Start of Block
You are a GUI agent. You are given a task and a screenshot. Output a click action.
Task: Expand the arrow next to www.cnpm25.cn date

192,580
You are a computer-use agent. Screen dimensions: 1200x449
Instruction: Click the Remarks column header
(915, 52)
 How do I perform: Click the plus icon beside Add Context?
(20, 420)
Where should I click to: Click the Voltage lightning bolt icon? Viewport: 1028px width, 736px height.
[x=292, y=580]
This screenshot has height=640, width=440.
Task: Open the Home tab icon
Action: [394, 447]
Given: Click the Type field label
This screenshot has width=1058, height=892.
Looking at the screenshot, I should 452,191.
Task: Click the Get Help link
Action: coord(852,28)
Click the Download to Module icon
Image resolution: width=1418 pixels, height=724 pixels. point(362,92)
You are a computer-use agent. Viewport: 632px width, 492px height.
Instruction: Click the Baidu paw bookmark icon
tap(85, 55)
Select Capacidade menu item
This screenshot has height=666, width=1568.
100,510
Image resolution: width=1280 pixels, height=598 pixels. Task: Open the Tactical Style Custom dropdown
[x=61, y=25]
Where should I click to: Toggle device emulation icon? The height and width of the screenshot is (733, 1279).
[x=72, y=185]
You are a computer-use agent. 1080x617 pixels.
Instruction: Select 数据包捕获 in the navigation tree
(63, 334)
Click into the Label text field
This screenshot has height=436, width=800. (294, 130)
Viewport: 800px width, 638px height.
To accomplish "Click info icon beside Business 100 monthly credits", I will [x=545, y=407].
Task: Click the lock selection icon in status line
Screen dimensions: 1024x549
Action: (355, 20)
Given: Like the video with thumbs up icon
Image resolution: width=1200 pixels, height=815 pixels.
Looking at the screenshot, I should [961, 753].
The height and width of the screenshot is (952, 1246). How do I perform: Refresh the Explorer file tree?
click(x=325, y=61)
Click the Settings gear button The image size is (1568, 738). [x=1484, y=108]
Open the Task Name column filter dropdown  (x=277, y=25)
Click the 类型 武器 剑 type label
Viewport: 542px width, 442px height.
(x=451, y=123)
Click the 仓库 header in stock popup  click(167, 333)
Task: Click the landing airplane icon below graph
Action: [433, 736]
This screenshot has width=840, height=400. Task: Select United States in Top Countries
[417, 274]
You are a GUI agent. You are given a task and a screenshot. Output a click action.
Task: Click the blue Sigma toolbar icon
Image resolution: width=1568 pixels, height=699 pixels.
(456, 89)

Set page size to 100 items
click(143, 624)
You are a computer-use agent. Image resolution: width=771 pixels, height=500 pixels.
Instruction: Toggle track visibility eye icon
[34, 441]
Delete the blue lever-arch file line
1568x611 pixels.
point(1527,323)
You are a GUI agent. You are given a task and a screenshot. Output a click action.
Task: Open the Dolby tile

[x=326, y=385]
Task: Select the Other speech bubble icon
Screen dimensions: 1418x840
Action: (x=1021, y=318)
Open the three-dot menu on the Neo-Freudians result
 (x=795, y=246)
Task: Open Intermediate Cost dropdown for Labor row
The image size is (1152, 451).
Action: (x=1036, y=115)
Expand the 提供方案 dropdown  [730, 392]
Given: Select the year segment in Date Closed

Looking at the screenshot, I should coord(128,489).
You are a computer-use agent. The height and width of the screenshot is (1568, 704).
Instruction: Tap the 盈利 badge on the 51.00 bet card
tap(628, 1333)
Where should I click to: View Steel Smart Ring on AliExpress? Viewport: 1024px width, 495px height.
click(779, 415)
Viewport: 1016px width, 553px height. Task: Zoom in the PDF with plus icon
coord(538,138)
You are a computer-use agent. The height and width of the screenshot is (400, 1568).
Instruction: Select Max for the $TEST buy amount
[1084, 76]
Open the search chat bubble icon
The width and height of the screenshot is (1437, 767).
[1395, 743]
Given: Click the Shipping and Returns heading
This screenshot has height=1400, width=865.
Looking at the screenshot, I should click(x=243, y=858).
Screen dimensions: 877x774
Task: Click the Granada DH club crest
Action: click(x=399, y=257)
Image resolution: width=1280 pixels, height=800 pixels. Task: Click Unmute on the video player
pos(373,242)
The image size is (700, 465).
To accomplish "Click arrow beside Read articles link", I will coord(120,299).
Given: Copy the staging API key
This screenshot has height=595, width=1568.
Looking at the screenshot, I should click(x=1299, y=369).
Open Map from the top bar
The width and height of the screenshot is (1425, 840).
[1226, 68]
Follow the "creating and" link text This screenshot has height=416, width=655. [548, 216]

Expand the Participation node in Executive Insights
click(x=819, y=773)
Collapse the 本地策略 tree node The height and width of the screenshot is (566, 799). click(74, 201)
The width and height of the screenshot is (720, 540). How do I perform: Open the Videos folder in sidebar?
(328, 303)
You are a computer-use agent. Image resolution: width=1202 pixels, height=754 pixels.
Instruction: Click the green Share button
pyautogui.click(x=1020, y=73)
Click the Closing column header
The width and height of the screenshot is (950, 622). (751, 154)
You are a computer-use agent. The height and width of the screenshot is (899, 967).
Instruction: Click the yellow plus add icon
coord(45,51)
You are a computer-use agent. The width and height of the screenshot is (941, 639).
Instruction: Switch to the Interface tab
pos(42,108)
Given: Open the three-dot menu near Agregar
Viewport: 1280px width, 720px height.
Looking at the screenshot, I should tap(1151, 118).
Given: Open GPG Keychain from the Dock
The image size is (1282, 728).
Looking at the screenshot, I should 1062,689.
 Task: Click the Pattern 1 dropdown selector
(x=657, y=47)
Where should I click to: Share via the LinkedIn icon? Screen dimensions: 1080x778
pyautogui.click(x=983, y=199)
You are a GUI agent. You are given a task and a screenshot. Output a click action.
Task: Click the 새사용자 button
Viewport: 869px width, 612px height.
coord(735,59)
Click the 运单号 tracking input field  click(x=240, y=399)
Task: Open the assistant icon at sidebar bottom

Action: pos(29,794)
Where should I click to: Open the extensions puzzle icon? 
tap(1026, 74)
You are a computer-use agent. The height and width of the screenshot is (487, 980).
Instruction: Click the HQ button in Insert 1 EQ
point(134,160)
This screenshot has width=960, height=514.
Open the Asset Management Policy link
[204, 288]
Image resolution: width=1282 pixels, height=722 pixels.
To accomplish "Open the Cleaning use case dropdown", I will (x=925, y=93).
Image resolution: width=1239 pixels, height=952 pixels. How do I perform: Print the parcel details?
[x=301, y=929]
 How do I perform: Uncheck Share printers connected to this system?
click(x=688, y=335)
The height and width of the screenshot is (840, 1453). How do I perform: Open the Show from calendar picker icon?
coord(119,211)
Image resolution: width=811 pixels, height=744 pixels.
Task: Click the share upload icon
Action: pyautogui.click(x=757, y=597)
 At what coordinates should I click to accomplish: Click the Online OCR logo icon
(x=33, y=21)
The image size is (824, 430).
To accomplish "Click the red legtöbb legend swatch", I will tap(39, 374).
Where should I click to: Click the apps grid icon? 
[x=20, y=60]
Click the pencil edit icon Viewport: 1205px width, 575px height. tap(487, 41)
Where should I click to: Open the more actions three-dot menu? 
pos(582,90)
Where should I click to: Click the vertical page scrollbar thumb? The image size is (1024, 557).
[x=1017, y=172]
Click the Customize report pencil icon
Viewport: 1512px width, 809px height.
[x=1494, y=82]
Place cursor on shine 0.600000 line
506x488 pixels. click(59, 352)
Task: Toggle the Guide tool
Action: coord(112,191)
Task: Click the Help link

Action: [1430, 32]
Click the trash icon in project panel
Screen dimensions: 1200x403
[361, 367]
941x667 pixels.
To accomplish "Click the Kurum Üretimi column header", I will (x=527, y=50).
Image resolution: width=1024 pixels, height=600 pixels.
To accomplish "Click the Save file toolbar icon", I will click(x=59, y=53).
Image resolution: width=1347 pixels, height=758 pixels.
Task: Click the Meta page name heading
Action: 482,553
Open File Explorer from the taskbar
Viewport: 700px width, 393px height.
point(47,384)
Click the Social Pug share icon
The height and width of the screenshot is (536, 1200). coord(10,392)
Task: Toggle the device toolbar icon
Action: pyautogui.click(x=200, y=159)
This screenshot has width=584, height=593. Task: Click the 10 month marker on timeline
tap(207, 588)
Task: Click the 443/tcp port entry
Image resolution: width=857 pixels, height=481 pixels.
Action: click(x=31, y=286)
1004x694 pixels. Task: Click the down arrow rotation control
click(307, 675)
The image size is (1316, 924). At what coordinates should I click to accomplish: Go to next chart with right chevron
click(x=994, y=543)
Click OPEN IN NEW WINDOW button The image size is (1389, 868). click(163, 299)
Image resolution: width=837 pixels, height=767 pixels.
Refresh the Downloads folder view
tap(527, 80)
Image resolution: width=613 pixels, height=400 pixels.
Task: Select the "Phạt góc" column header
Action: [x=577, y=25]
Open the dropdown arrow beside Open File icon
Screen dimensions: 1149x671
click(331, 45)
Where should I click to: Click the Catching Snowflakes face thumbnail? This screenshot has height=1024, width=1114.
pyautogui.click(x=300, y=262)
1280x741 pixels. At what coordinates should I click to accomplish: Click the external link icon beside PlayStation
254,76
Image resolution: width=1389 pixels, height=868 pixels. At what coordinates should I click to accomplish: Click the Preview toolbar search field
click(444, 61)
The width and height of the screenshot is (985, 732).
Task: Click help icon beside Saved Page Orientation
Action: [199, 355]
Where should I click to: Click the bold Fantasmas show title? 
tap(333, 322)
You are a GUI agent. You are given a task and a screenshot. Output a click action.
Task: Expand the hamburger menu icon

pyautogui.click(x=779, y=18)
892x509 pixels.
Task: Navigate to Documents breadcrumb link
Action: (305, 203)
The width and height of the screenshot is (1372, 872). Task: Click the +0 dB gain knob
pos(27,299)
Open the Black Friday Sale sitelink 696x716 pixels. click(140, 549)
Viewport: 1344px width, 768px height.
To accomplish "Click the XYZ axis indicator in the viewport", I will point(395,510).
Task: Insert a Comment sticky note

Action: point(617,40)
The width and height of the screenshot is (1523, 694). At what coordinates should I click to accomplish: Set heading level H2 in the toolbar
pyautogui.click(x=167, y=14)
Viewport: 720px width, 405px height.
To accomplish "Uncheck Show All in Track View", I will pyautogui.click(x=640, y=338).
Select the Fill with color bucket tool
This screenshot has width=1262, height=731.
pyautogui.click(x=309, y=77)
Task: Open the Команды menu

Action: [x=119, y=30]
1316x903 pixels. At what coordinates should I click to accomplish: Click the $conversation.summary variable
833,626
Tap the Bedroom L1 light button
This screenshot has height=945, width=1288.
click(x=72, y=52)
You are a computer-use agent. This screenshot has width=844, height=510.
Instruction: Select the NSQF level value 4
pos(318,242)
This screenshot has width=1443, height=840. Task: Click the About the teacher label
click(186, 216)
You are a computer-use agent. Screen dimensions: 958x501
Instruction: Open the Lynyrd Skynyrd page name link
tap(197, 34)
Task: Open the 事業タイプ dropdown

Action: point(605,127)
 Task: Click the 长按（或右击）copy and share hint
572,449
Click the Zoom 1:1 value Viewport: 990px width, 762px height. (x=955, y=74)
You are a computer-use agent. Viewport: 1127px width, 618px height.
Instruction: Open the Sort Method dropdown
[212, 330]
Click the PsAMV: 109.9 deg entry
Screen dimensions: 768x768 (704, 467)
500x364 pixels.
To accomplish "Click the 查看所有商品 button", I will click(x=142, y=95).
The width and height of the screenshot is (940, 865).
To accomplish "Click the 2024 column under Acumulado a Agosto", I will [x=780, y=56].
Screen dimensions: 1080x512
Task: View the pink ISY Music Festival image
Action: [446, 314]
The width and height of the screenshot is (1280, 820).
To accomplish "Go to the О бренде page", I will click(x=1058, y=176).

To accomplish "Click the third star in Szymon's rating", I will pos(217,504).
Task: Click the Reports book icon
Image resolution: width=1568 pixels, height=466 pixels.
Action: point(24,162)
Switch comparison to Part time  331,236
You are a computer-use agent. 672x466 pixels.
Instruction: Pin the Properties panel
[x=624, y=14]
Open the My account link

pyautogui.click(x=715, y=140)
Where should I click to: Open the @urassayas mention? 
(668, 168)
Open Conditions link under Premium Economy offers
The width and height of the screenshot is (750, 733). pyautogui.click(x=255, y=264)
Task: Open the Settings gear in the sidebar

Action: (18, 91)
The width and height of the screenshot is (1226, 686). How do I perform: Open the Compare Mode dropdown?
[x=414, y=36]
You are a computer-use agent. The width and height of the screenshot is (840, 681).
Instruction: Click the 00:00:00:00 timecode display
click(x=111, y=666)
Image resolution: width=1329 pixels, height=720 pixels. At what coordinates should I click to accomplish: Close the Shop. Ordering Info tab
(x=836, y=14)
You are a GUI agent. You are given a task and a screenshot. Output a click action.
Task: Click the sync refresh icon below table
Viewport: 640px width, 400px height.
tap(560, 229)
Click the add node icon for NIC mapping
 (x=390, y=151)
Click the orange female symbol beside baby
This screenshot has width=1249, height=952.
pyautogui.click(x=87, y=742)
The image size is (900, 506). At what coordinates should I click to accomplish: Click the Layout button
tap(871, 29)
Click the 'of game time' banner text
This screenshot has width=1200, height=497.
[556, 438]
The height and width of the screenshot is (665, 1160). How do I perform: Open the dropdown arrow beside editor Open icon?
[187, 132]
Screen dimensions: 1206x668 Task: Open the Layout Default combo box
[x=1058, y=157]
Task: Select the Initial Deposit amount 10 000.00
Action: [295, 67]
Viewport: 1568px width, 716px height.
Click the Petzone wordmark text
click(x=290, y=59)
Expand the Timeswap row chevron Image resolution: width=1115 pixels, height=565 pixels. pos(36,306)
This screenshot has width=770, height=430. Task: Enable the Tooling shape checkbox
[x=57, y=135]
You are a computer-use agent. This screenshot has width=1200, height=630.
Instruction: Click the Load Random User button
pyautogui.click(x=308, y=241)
End of Block
Work task
All lines of the entries above where "blue" turns up should be reported.

Answer box
Task: Click the blue Sigma toolbar icon
Delete the blue lever-arch file line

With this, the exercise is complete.